> [Task details]
Copy each line below that includes "computer".

> [Records to process]
● ● ● ● ● ● ●
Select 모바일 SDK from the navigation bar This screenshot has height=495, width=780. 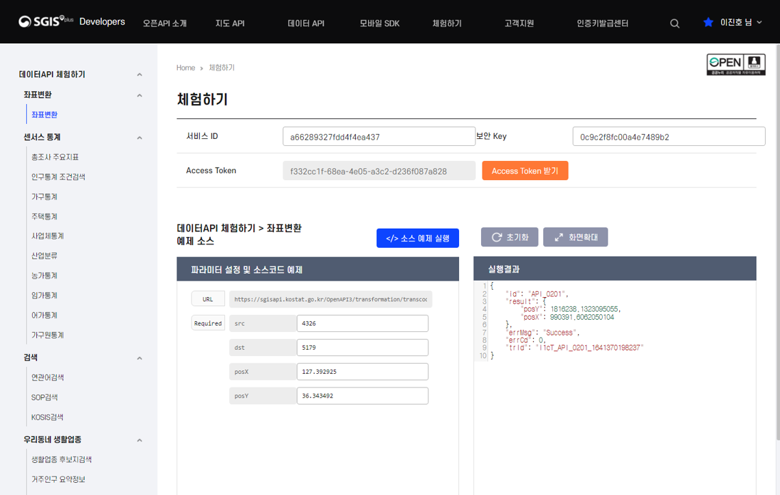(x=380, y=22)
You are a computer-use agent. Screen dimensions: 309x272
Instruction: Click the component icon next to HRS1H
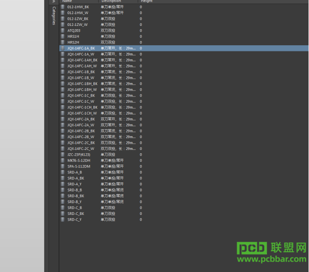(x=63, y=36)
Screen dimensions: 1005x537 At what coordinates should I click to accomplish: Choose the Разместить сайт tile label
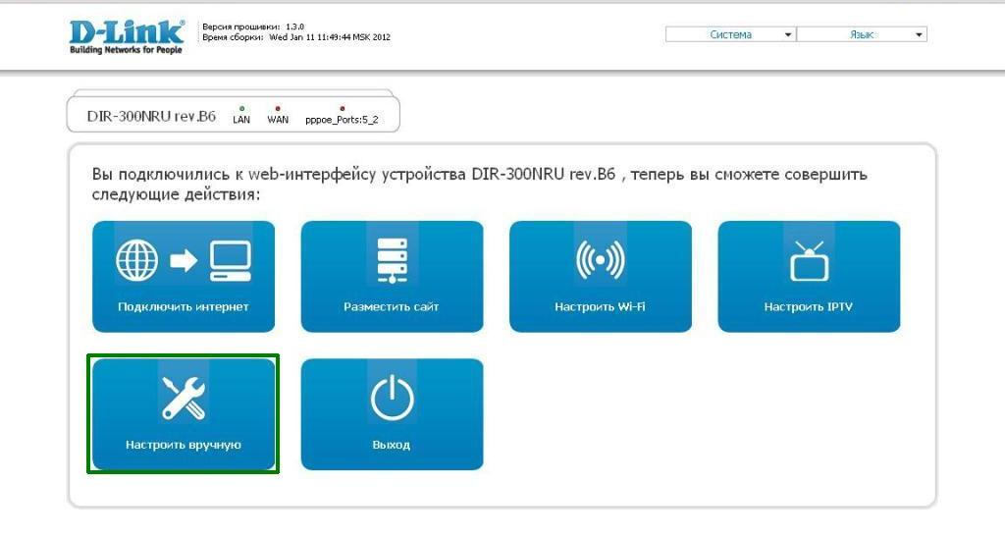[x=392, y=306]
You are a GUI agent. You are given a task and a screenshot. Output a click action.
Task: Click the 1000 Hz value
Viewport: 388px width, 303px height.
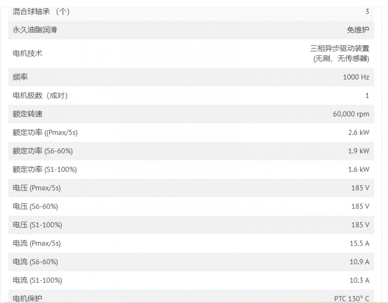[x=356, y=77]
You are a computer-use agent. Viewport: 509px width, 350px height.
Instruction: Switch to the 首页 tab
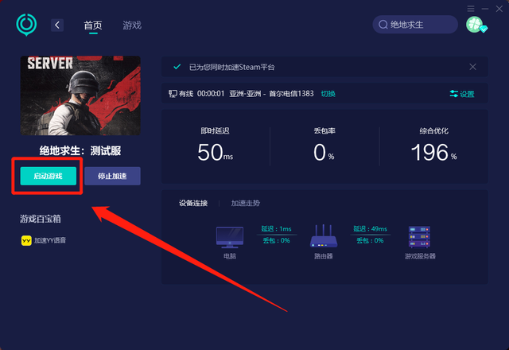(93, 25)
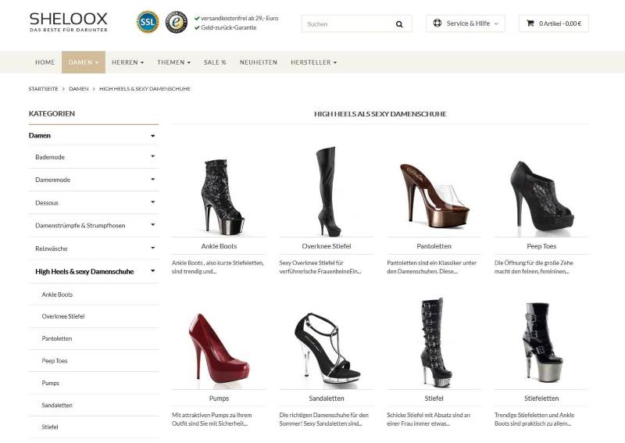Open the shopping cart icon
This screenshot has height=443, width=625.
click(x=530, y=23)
● ● ● ● ● ● ●
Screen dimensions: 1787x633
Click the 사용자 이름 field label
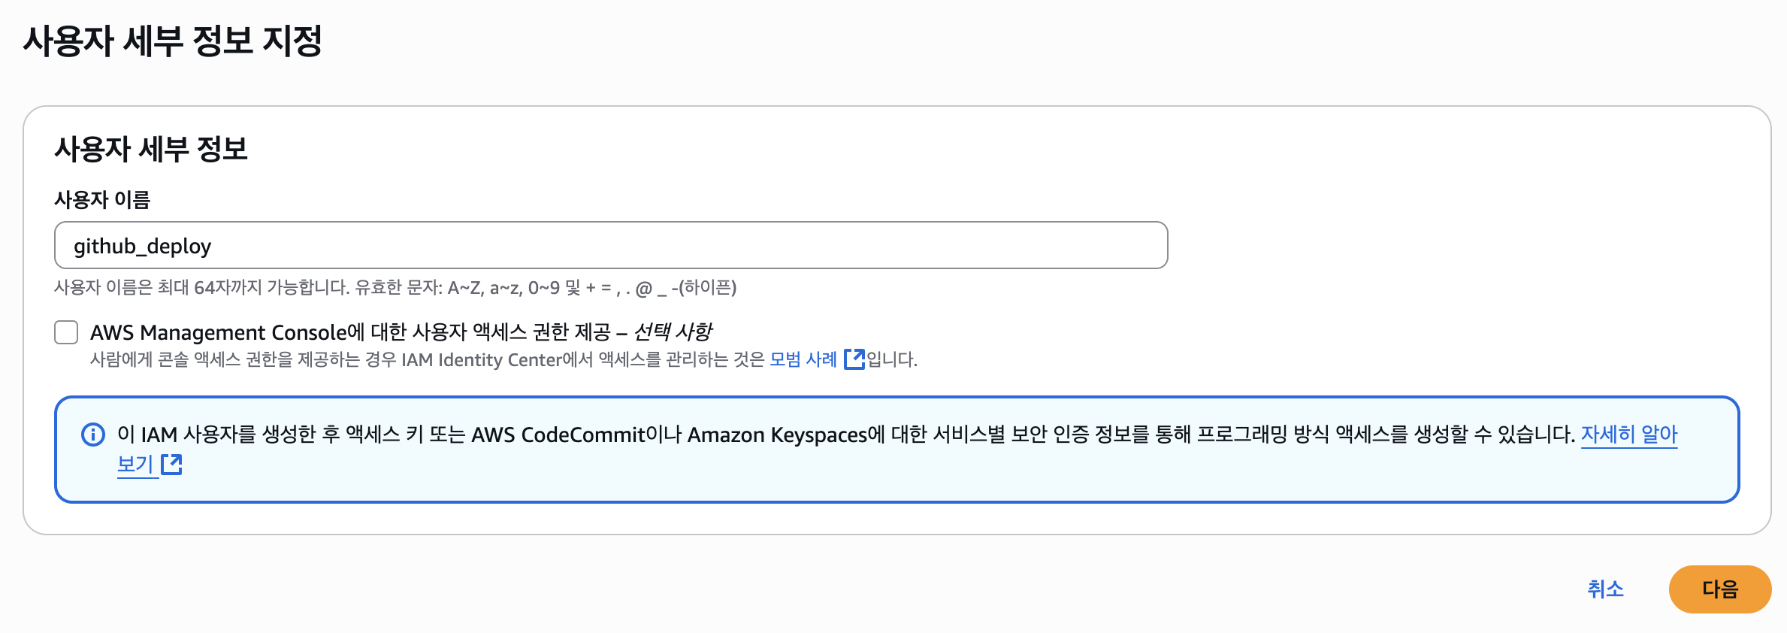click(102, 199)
● ● ● ● ● ● ●
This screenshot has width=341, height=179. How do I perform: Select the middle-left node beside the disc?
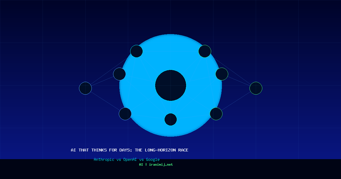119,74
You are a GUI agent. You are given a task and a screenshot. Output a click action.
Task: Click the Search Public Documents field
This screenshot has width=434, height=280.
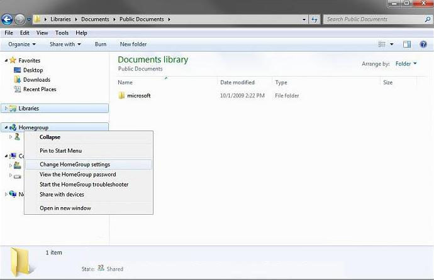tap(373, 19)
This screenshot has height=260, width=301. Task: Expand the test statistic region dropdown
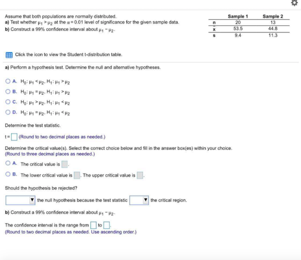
● ● ● ● ● ● ●
> [Result of this task]
You are a computer-use agent. Screen dimensions: 309x272
You are a computer-use agent. Viewport: 509px width, 350px height.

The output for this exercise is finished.